Saturday, March 18, 2006

Mapping group types

To use Enterprise Services, you need to create a set of mappings between the objects used in the various Java method calls, and the data in your system. One of the most important aspects of doing this mapping is establishing what types of Groups you are working with.

IMS Enterprise mandates specifying a group Type for every Group instance, such as "Module" or "Course". These are identified with a Scheme attribute, so there is the potential to map groups across diverse systems based on value spaces. There is also a Level value for hinting at relative granularity, which can sometimes be useful.

For example, if you created a vocabulary of the types of groups Moodle supports as being in the http://www.moodle.org scheme:

[scheme:type:level]
moodle:course:1
moodle:group:2

And for LAMS:

lams:enrolledGroup:1
lams:sequenceGroup:2
lams:dynamicActivityGroup:3

(these are just examples, I don't know what structures Moodle and LAMS actually use - ask Alex!)

When calling the service, you can then correlate the types so that you get the right types of groups.

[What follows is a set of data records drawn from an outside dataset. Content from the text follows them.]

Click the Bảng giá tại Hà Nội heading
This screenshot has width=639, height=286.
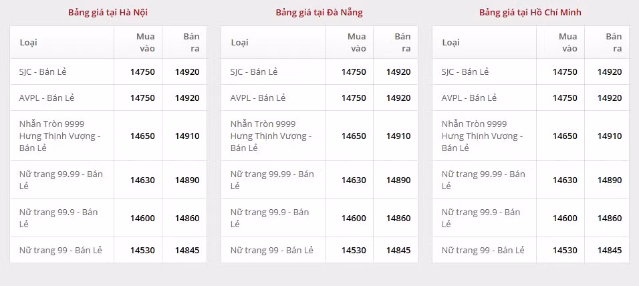tap(108, 13)
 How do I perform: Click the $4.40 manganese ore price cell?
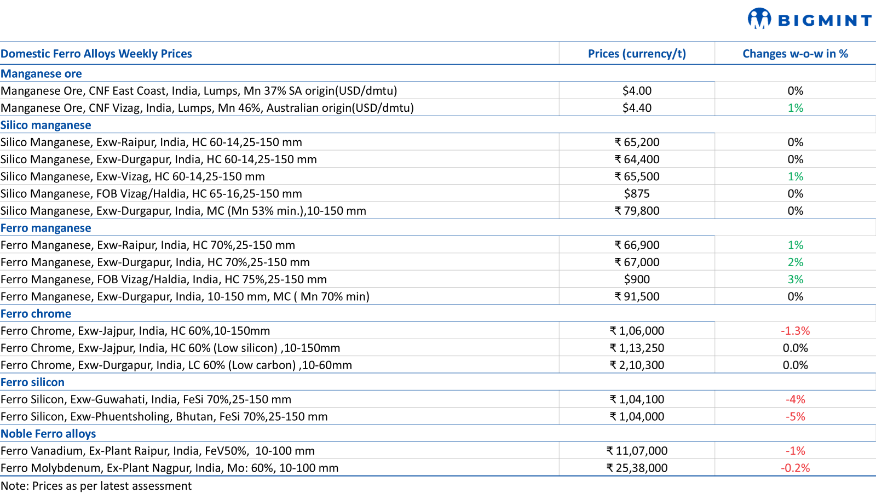tap(637, 108)
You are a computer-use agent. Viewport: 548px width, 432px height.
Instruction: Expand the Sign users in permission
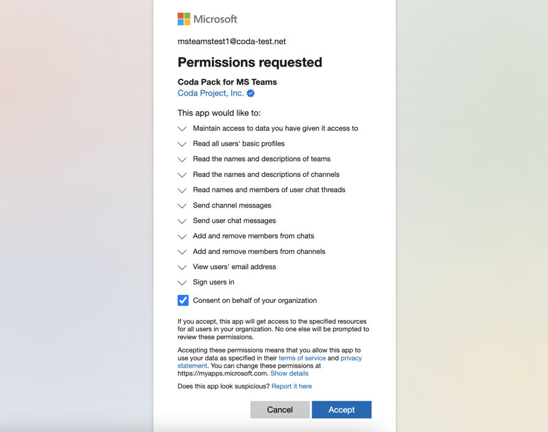(182, 283)
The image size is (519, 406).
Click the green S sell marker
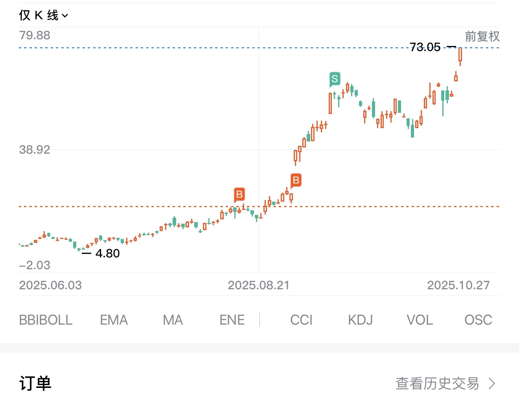[335, 79]
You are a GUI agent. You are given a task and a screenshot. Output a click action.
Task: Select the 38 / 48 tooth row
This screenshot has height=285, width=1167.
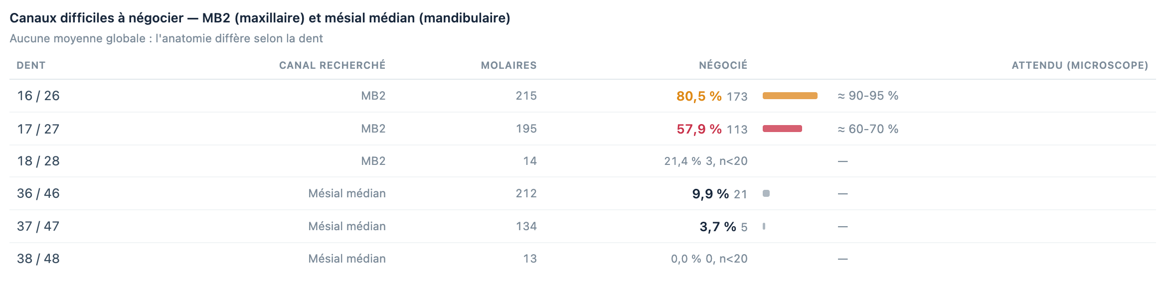coord(582,259)
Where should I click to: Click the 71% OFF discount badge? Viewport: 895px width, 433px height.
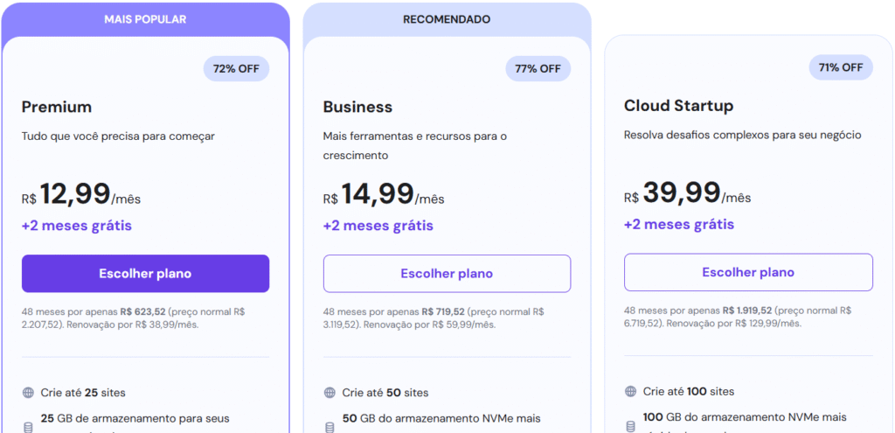(840, 67)
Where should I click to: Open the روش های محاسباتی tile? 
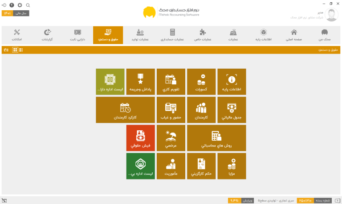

For example, if LAMS is the provider, and Moodle is the client, and a call returns a Group with the type "lams:sequenceGroup:2", you might assert that you're dealing with the equivalent of a Moodle Group rather than a whole new course.

These mapping rules can then be encoded into an interface you wrap around the SDK at the client end so that it just returns the kind of groups that make sense in local terms, rather than any and all generic IMS groups.

This is important, because in a lot of MIS systems groups are keyed on all kinds of factors, like semester and campus, and also often contain both canonical and actual courses, so doing a straight transfer from MIS->VLE can generate zillions of courses if you don't sort out the mapping rules.